The rise of Donald Trump as the frontrunner for the Republican presidential nomination has dominated the news cycle for months. Now, with Ted Cruz’s decision to suspend his campaign, even RNC Chairman Reince Priebus is labeling Trump the presumptive Republican nominee. Kasich, however, has said that the race isn’t over and has pledged to take his fight all the way to the convention. A messy Republican convention could open the door for Kasich to convince delegates to establish him as the nominee. If that were to happen, it wouldn’t be the worst outcome for the business community. (Kasich pulled out of the race just hours after this essay was posted.)
As a nominee, Kasich might be a candidate that even some Democrats and Independents who are focused on the growth of our nation’s economy could get behind. In addition to his Republican base, many moderates and conservative Democrats also view Kasich very favorably. A former banker who served as a managing director at Lehman Brothers until the investment bank went belly-up, Kasich also has experience being in business on his own for quite some time. Moreover, as a governor, his track record has earned him a reputation for being pro-business and pro-growth.
Whether or not Kasich is successful in winning the Republican nomination, the business community would much prefer to see Hillary Clinton instead of Bernie Sanders squaring off against whichever Republican candidate is the last person standing. While Sanders has yet to throw in the towel, Clinton’s delegate lead seems to have all but cleared the path for her to take the Democratic nomination.
When comparing Clinton to Sanders, Clinton is clearly a better choice for the business community. Given both their rhetoric and track records, Clinton is more likely to consider multiple viewpoints when crafting policy that impacts the business community than is Sanders. Sanders has consistently run on a platform of, among other things, breaking up Wall Street banks. When it comes to banking specifically and business more broadly, Clinton doesn’t have an axe to grind in the ways that Sanders does.
I’ve previously written about the overreaching requirements within the Dodd-Frank regulations and their negative impact on the ability of community banks to serve the communities they know so well. While Clinton has been supportive of Dodd-Frank, she has also emphasized the need to strengthen Main Street.
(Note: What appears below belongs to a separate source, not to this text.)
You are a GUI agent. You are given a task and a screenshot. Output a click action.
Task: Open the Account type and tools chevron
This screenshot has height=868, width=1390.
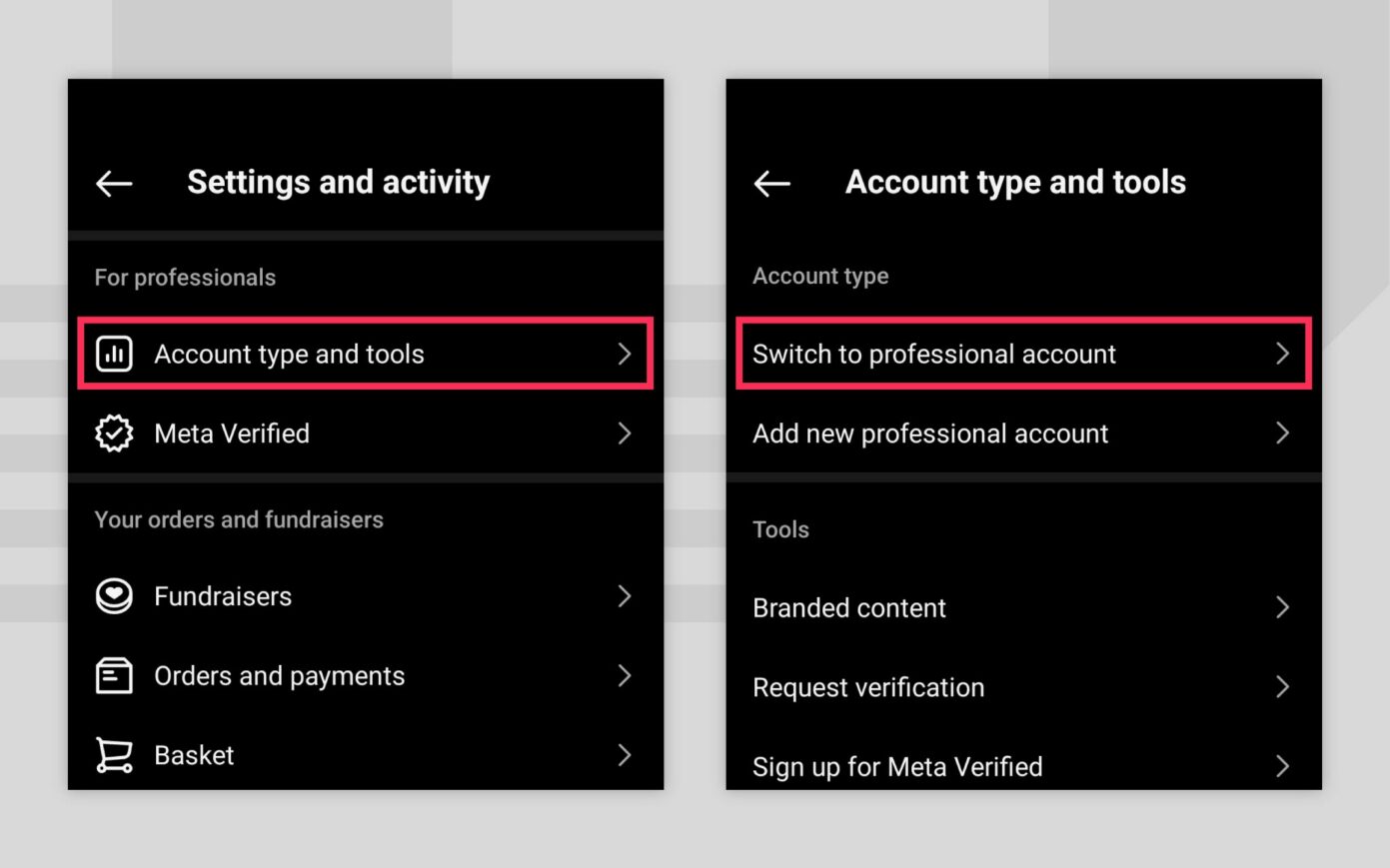coord(625,354)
Additionally, she has spoken of lessening the intensity of community bank examinations and has stressed the importance of small businesses having access to capital from those very community banks.
If Clinton was to secure the Democratic nomination and Kasich emerged from a contested convention as the Republican nominee, the choice business leaders would face at the polls in November might be a surprisingly difficult one, as either candidate could be good for business.